▶ **Exercise**: All of the data below is to be returned unaltered.

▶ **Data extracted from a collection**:
○ ○ ○ ○ ○ ○ ○
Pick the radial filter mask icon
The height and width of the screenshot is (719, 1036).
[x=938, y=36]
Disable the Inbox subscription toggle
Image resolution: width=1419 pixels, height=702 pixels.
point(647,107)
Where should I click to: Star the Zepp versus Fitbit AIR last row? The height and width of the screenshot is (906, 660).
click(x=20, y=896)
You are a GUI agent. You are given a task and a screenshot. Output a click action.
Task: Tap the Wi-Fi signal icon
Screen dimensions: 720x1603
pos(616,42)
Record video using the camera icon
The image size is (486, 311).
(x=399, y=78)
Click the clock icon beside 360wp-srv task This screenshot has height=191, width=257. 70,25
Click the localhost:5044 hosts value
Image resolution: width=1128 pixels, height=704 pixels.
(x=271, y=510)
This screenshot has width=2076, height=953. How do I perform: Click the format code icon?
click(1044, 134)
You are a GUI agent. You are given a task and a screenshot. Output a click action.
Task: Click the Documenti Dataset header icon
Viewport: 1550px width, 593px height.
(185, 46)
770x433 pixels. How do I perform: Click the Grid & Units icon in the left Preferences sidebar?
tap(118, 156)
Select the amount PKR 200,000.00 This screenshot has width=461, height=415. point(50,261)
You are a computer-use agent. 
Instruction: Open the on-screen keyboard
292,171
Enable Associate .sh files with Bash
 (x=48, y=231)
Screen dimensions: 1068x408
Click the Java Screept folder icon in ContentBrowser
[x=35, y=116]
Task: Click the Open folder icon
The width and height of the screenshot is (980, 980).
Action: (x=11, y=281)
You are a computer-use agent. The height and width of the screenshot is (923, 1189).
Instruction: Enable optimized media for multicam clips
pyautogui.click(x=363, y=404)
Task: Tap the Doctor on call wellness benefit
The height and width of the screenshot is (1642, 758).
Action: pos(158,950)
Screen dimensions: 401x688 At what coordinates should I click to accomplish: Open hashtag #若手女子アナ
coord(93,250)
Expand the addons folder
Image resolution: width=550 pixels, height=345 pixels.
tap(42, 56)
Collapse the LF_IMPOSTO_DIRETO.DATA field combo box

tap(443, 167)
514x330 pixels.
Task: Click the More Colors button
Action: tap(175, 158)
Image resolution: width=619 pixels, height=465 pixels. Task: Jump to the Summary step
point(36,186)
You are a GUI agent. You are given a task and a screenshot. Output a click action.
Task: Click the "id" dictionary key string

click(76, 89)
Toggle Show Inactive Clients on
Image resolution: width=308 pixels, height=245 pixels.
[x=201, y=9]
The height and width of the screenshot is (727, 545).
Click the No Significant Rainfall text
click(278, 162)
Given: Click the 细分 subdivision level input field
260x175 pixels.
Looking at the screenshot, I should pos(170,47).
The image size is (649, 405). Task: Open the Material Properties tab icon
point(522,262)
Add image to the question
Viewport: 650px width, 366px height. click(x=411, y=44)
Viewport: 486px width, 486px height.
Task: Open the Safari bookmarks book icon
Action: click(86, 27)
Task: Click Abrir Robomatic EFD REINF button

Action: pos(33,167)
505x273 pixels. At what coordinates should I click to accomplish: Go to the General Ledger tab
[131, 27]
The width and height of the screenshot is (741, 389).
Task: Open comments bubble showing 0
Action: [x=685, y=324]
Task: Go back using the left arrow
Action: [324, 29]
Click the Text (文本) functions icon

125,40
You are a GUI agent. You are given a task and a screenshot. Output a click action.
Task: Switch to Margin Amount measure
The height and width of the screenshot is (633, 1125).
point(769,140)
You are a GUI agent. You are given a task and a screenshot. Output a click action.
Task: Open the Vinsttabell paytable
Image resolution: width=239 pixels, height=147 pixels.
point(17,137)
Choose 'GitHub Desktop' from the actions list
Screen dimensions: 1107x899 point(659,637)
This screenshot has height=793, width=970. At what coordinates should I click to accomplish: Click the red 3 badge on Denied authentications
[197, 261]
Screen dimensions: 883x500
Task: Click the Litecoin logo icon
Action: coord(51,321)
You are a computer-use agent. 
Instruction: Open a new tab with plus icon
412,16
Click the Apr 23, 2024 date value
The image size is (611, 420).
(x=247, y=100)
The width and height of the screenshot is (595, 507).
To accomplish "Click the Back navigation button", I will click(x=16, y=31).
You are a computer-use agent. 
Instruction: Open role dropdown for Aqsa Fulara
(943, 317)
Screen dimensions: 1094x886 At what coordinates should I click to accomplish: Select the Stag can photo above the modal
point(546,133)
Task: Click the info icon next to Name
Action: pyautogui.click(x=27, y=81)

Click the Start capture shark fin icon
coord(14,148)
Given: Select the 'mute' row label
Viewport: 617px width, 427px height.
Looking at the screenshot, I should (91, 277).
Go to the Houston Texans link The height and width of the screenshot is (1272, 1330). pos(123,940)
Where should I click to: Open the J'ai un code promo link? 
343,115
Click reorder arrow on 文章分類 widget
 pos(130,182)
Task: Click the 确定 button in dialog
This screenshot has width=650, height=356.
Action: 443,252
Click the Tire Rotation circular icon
○ ○ ○ ○ ○ ○ ○
▶ **Result of the exercise**:
Pick the radial filter mask icon
The height and width of the screenshot is (719, 1036).
[x=938, y=36]
Disable the Inbox subscription toggle
Image resolution: width=1419 pixels, height=702 pixels.
point(647,107)
Where should I click to: Star the Zepp versus Fitbit AIR last row? The height and width of the screenshot is (906, 660).
click(x=20, y=896)
You are a GUI agent. You are given a task and a screenshot. Output a click action.
Task: Tap the Wi-Fi signal icon
Screen dimensions: 720x1603
pos(616,42)
Record video using the camera icon
The image size is (486, 311).
(x=399, y=78)
Click the clock icon beside 360wp-srv task This screenshot has height=191, width=257. 70,25
Click the localhost:5044 hosts value
Image resolution: width=1128 pixels, height=704 pixels.
(x=271, y=510)
This screenshot has width=2076, height=953. How do I perform: Click the format code icon?
click(1044, 134)
You are a GUI agent. You are given a task and a screenshot. Output a click action.
Task: Click the Documenti Dataset header icon
Viewport: 1550px width, 593px height.
(185, 46)
770x433 pixels. How do I perform: Click the Grid & Units icon in the left Preferences sidebar?
tap(118, 156)
Select the amount PKR 200,000.00 This screenshot has width=461, height=415. point(50,261)
You are a computer-use agent. 
Instruction: Open the on-screen keyboard
292,171
Enable Associate .sh files with Bash
 (x=48, y=231)
Screen dimensions: 1068x408
Click the Java Screept folder icon in ContentBrowser
[x=35, y=116]
Task: Click the Open folder icon
The width and height of the screenshot is (980, 980).
Action: (x=11, y=281)
You are a computer-use agent. The height and width of the screenshot is (923, 1189).
Instruction: Enable optimized media for multicam clips
pyautogui.click(x=363, y=404)
Task: Tap the Doctor on call wellness benefit
The height and width of the screenshot is (1642, 758).
Action: pos(158,950)
Screen dimensions: 401x688 At what coordinates should I click to accomplish: Open hashtag #若手女子アナ
coord(93,250)
Expand the addons folder
Image resolution: width=550 pixels, height=345 pixels.
tap(42, 56)
Collapse the LF_IMPOSTO_DIRETO.DATA field combo box

tap(443, 167)
514x330 pixels.
Task: Click the More Colors button
Action: tap(175, 158)
Image resolution: width=619 pixels, height=465 pixels. Task: Jump to the Summary step
point(36,186)
You are a GUI agent. You are given a task and a screenshot. Output a click action.
Task: Click the "id" dictionary key string

click(76, 89)
Toggle Show Inactive Clients on
Image resolution: width=308 pixels, height=245 pixels.
[x=201, y=9]
The height and width of the screenshot is (727, 545).
Click the No Significant Rainfall text
click(278, 162)
Given: Click the 细分 subdivision level input field
260x175 pixels.
Looking at the screenshot, I should pos(170,47).
The image size is (649, 405). Task: Open the Material Properties tab icon
point(522,262)
Add image to the question
Viewport: 650px width, 366px height. click(x=411, y=44)
Viewport: 486px width, 486px height.
Task: Open the Safari bookmarks book icon
Action: click(86, 27)
Task: Click Abrir Robomatic EFD REINF button

Action: pos(33,167)
505x273 pixels. At what coordinates should I click to accomplish: Go to the General Ledger tab
[131, 27]
The width and height of the screenshot is (741, 389).
Task: Open comments bubble showing 0
Action: [x=685, y=324]
Task: Go back using the left arrow
Action: [324, 29]
Click the Text (文本) functions icon

125,40
You are a GUI agent. You are given a task and a screenshot. Output a click action.
Task: Switch to Margin Amount measure
The height and width of the screenshot is (633, 1125).
point(769,140)
You are a GUI agent. You are given a task and a screenshot. Output a click action.
Task: Open the Vinsttabell paytable
Image resolution: width=239 pixels, height=147 pixels.
point(17,137)
Choose 'GitHub Desktop' from the actions list
Screen dimensions: 1107x899 point(659,637)
This screenshot has height=793, width=970. At what coordinates should I click to accomplish: Click the red 3 badge on Denied authentications
[197, 261]
Screen dimensions: 883x500
Task: Click the Litecoin logo icon
Action: coord(51,321)
You are a computer-use agent. 
Instruction: Open a new tab with plus icon
412,16
Click the Apr 23, 2024 date value
The image size is (611, 420).
(x=247, y=100)
The width and height of the screenshot is (595, 507).
To accomplish "Click the Back navigation button", I will click(x=16, y=31).
You are a computer-use agent. 
Instruction: Open role dropdown for Aqsa Fulara
(943, 317)
Screen dimensions: 1094x886 At what coordinates should I click to accomplish: Select the Stag can photo above the modal
point(546,133)
Task: Click the info icon next to Name
Action: pyautogui.click(x=27, y=81)

Click the Start capture shark fin icon
coord(14,148)
Given: Select the 'mute' row label
Viewport: 617px width, 427px height.
Looking at the screenshot, I should (91, 277).
Go to the Houston Texans link The height and width of the screenshot is (1272, 1330). pos(123,940)
Where should I click to: Open the J'ai un code promo link? 
343,115
Click reorder arrow on 文章分類 widget
 pos(130,182)
Task: Click the 确定 button in dialog
This screenshot has width=650, height=356.
Action: 443,252
Click the Tire Rotation circular icon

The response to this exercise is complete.